Prompt Publication service will send a notification when a visit is ready for enrichment. The POST body contains the minimum visit registration payload:

{
   "band": "g",
   "instrument": "LSSTCam",
   "day_obs": 20260327,
   "physical_filter": "g_6",
   "visit": 20260327123456,
   "timespan": {
   "begin": "2026-03-27T08:15:10Z",
   "end": "2026-03-27T08:15:45Z"
   }
}

Job granularity#

For simplicity, use one parent job that coordinates enrichment for one visit.

One arq job per visit: enrich_visit(job_id, visit_id).

Inside the job, call internal async functions for:

  • fetch_efd_metadata(...)

  • fetch_butler_metadata(...)

  • build_obscore_record(...)

  • upsert_VisitProcessingSummary(...)

This keeps the state machine simple and ensures visit metadata is enriched and upserted atomically.

A future version could decompose into separate queued jobs.

Job tracking table#

Create a PostgreSQL table, for example enrichment_job, to track the durable state of the workflow.

External integrations#

EFD metadata task#

Query the InfluxDB API around the visit timespan and compute aggregate telemetry metadata.

Butler metadata task#

Retrieve visit-related metadata from the Butler repository, specifically datasets such as:

  • calexp.visitInfo,

  • preliminary_visit_image

  • preliminary_visit_summary

  • *Metrics

ObsCore transformation#

Map the normalized metadata to ObsCore-compatible columns.

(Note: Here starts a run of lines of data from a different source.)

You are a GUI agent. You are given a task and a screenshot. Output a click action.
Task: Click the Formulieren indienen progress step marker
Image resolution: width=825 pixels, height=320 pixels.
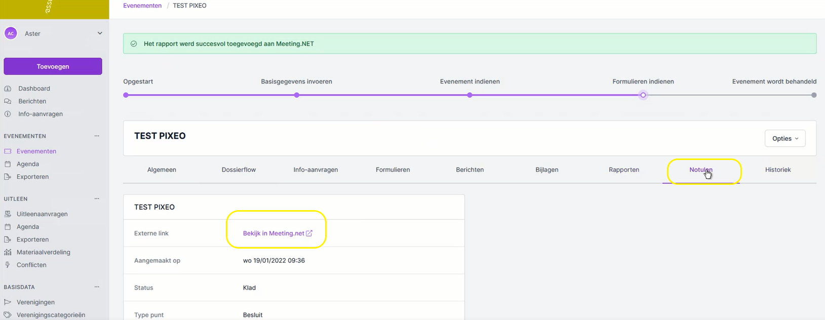point(643,95)
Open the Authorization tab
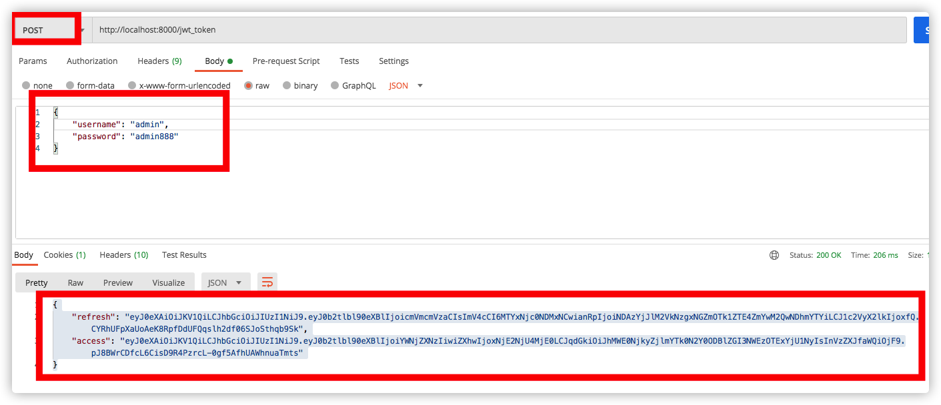This screenshot has width=941, height=405. (x=92, y=61)
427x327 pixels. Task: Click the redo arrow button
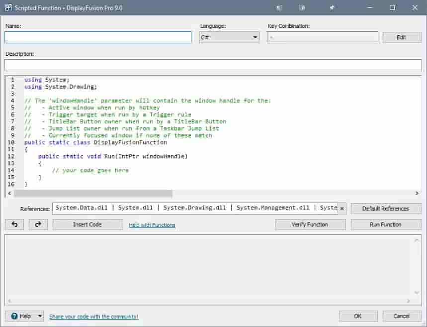click(x=38, y=224)
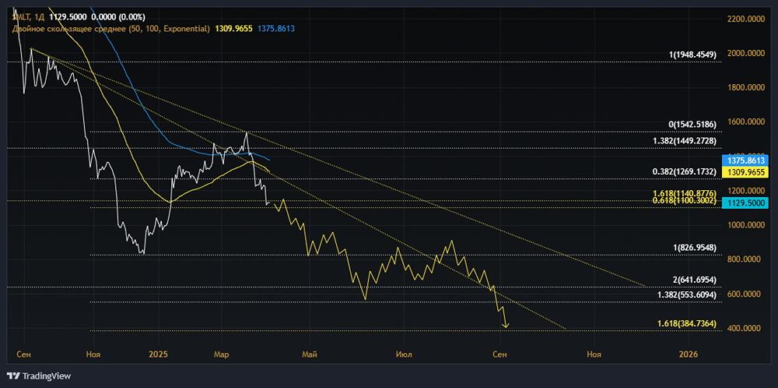Click the yellow arrowhead ending the forecast line
778x388 pixels.
(x=506, y=324)
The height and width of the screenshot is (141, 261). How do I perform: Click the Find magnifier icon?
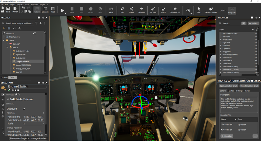122,10
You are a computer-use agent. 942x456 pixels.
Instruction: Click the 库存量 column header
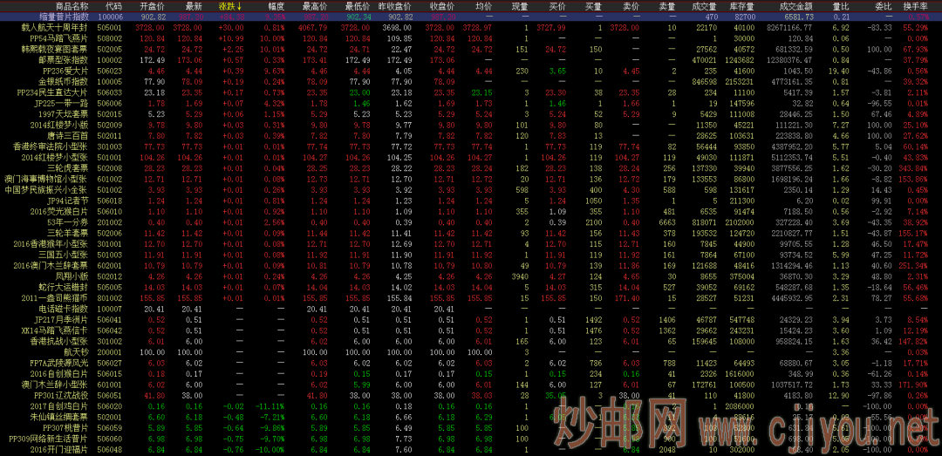(744, 6)
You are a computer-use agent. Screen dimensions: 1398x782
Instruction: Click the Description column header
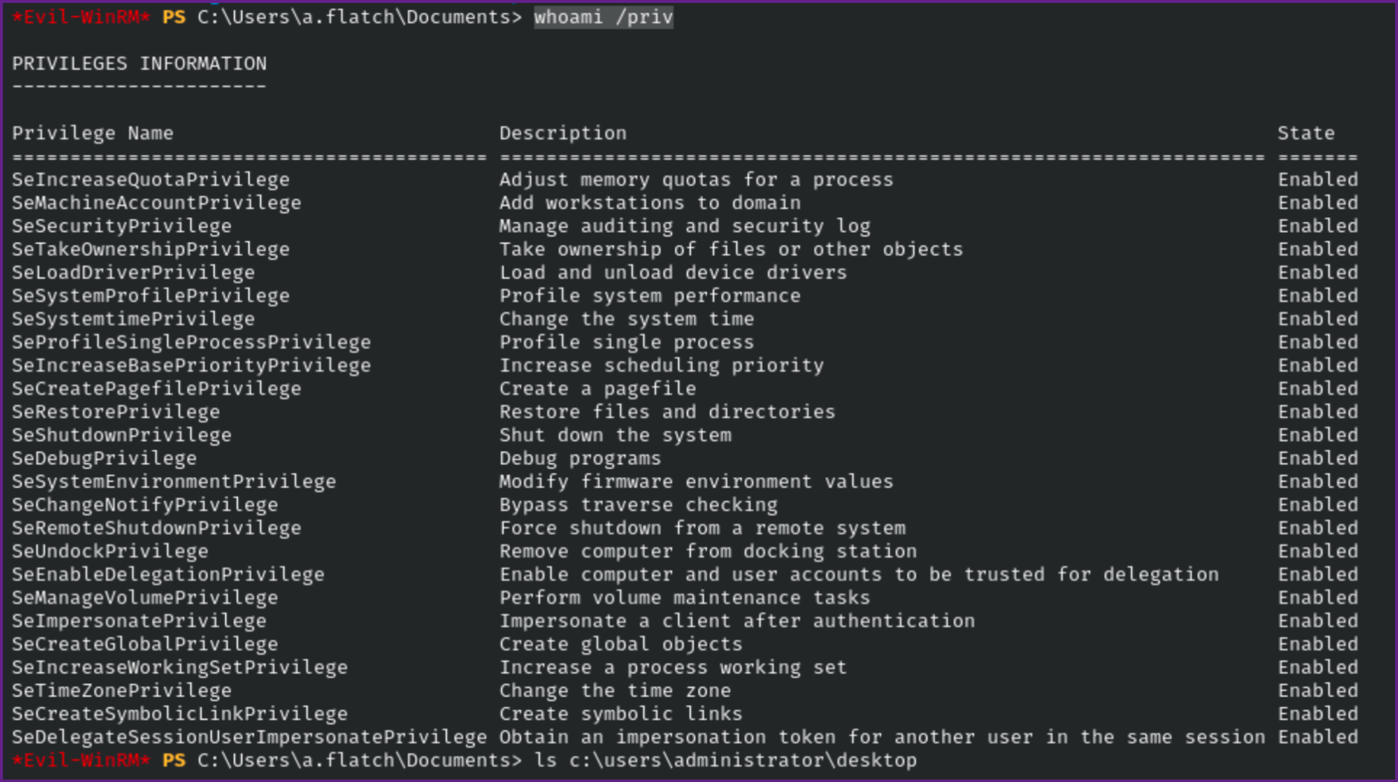pyautogui.click(x=562, y=133)
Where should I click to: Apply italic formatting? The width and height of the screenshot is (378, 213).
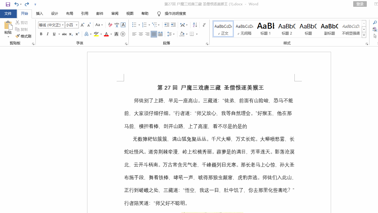[48, 34]
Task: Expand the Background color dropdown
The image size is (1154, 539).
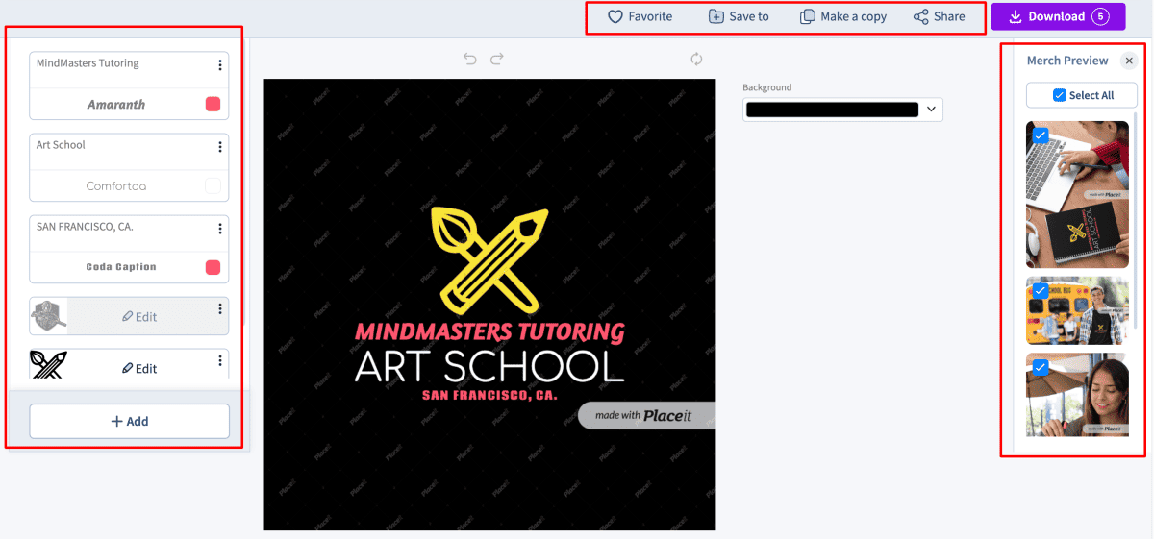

Appendix A: Initial design of the Visit metadata table#

ObsCore space/time/wavelength data:

  • Boresight (at center of LSSTCam): s_ra and s_dec, in ICRS degrees

  • Spatial coverage of the visit: ObsCore s_region, reporting a simplified 12-vertex polygon for the camera outline on the sky

  • Observation timing: t_min and t_max, in MJD (as specified by ObsCore; unclear if TAI time scale is standards-compliant, but can be documented with TIMESYS)

  • Rubin-specific logical and physical filter identities, as lsst_band and lsst_filter

  • Structural metadata like s_xel1/2 can be nulled as they are not well-defined for visits as a whole

  • The instrument_name column should be included, with its standard value, if there is any chance that AuxTel data might also be reported this way someday

Data access information:

  • For the DataLink service, the access_url and access_format are essential; access_estsize can be nulled

Environmental information:

  • A subset of available EFD information should be provided

Processing status (from AP?):

  • A no-coverage / partial-coverage / full-coverage indicator for template coverage would be useful

  • Number of alerts issued

Data quality information (from AP?)

  • PSF size and, if available, zero point / grey extinction value

  • What else is immediately useful? Assume that we’ll provide links to other more detailed tables.